It has not been a good month for near-Earth space exploration. Recently, the world watched in awe as Russian spacecraft Progress 59 malfunctioned and eventually plummeted back to Earth. Now, a handful of international space explorers are stuck on the International Space Station and won’t make their planned May 13 return thanks to continued concerns over Progress 59’s catastrophic malfunction.

“The partner agencies agreed to adjust the schedule after hearing the Russian Federal Space Agency’s (Roscosmos) preliminary findings on the recent loss of the Progress 59 cargo craft. The exact dates have not yet been established, but will be announced in the coming weeks. Roscosmos expects to provide an update about the Progress 59 investigation on Friday, May 22,” NASA said in an update.

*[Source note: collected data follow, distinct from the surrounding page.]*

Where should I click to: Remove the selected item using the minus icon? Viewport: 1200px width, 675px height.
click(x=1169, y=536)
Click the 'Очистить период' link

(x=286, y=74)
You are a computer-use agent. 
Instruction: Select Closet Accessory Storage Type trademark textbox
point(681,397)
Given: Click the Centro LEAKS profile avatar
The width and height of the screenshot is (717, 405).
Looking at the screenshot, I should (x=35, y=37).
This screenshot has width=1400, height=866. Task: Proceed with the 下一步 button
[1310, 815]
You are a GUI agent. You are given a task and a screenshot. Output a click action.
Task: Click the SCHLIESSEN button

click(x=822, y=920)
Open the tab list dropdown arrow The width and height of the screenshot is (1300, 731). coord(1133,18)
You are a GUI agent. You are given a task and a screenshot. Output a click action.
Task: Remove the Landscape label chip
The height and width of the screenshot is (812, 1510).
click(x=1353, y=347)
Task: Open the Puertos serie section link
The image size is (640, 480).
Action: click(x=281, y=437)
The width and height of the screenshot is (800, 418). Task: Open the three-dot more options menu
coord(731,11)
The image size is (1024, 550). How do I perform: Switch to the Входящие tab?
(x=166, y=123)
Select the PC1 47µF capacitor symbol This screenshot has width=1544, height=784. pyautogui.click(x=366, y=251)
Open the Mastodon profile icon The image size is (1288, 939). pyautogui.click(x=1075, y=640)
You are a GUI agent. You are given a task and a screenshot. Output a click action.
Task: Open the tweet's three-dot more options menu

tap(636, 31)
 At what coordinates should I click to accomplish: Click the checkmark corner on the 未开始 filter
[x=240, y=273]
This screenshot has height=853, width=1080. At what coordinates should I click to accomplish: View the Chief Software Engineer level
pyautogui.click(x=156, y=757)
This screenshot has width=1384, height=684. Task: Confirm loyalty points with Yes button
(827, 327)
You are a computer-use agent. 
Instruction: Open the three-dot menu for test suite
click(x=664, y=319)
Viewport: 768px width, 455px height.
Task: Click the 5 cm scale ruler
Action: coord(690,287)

Now, NASA’s latest update has NASA’s Terry Virts, ESA (European Space Agency) astronaut Samantha Cristoforetti and Russian cosmonaut Anton Shkaplerov returning in “early June,” though no exact date has been established. NASA says rescheduling came after NASA and their international partners learned of the latest findings Russian Federal Space Agency on the loss of the Progress 59 cargo craft.

Despite the loss of fuel and supplies in the Progress 59 failure, fear not for those aboard the ISS – the next Russian cargo craft, Progress 60, will stock them with enough supplies to last them through the fall of this year. That’s if it actually makes it to the ISS, of course.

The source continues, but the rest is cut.